JAPAN 238: Introduction to Modern Japanese Literature and Culture (JAPAN 138)

This class introduces key literary texts from Japan's modern era (1868-present), locating these works in the larger political, social, and cultural trends of the period. Primary texts include: Futabatei Shimei's Floating Clouds, Higuchi Ichiyô's Child's Play, Natsume Sôseki's Kokoro, Kobayashi Takiji's Cannery Boat, Ôe Kenzaburô's The Catch, and Yoshimoto Banana's Kitchen. Examination of these literary works will be contextualized within larger political trends (e.g., the modernization program of the Meiji regime, the policies of Japan's wartime government, and postwar Japanese responses to the cold war), social developments (e.g., changing notions of social class, the women's rights movement, and the social effects of the postwar economic expansion), and cultural movements (e.g., literary reform movement of the 1890s, modernism of the 1920s and 30s, and postmodernism of the 1980s). The goal of the class is to use literary texts as a point of entry to understand the grand narrative of Japan's journey from its tentative re-entry into the international community in the 1850s, through the cataclysm of the Pacific War, to the remarkable prosperity of the bubble years in the 1980s.
Terms: Win | Units: 3-5

JAPAN 239: Modern Japanese Short Stories

This course explores the postwar Japanese short story. We will read representative works by major authors, such as Ishikawa Jun, Hayashi Fumiko, Abe Kobe and Murakami Haruki. Attention will be devoted to both accurate reading of the Japanese prose and more general discussion of the literary features of the texts.
| Repeatable for credit

JAPAN 244: Inventing Japan: Traditional Culture in the Modern World (JAPAN 144)

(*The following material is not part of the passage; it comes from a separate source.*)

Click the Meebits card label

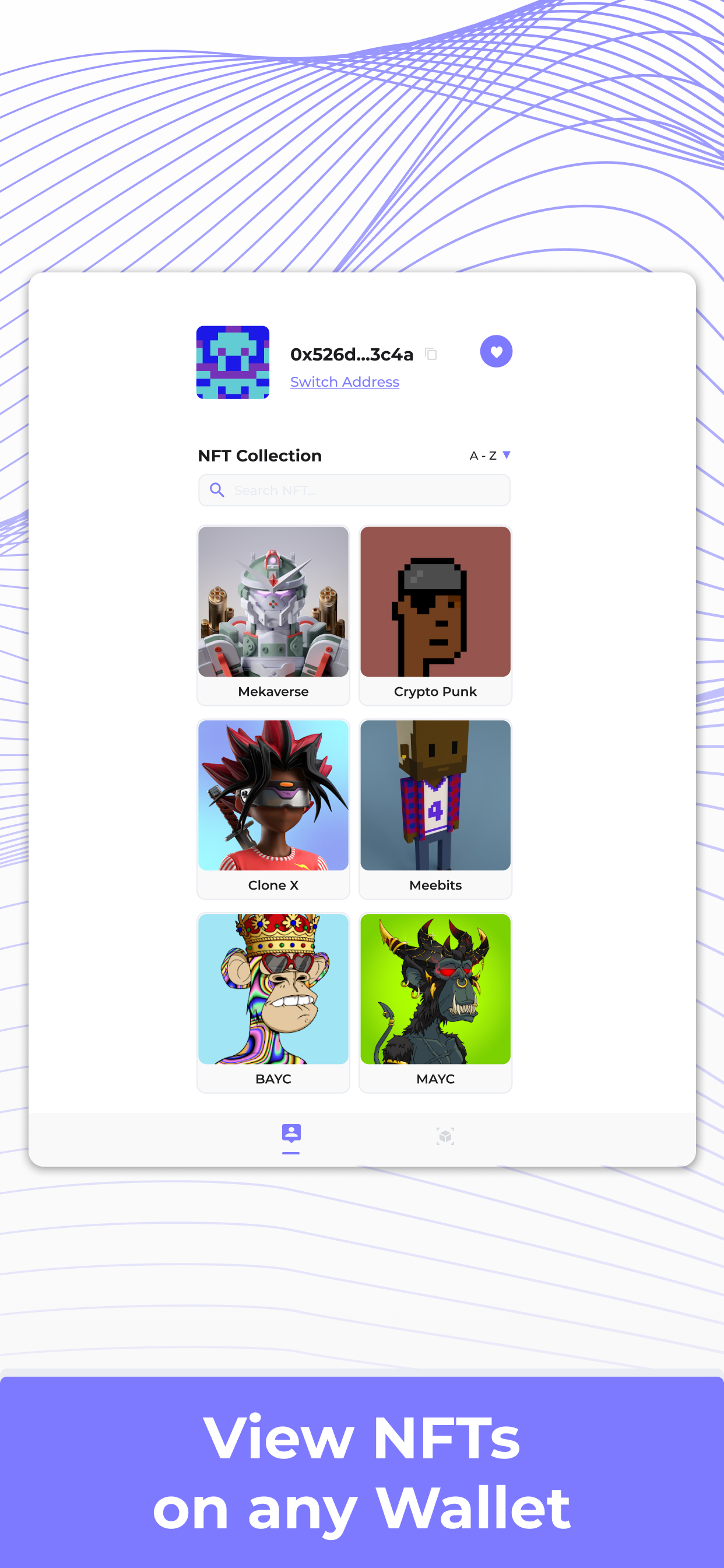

Features of traditional Japanese culture such as temples and shrines, kimono, and cultural practices like the tea ceremony, have played an important role in both domestic and international representations of Japan since the late nineteenth century. In this course students will be introduced to these elements of traditional Japanese culture, while learning to cast a critical eye on the concept of tradition. Themes will include discussion of the gendered nature of tradition in modern Japan and the role played by such traditions in constructing national identity, both in Japan and overseas. We will explore these topics using the theoretical frameworks of invention of tradition and reformatting of tradition. Contact instructor for room. rcorbett@stanford.edu

JAPAN 248: Modern Japanese Narratives: Literature and Film (JAPAN 148)

Central issues in modern Japanese visual and written narrative. Focus is on competing views of modernity, war, and crises of individual and collective identity and responsibility. Directors and authors include Kurosawa, Mizoguchi, Ozu, Ogai, Akutagawa, Tanizaki, Abe, and Oe.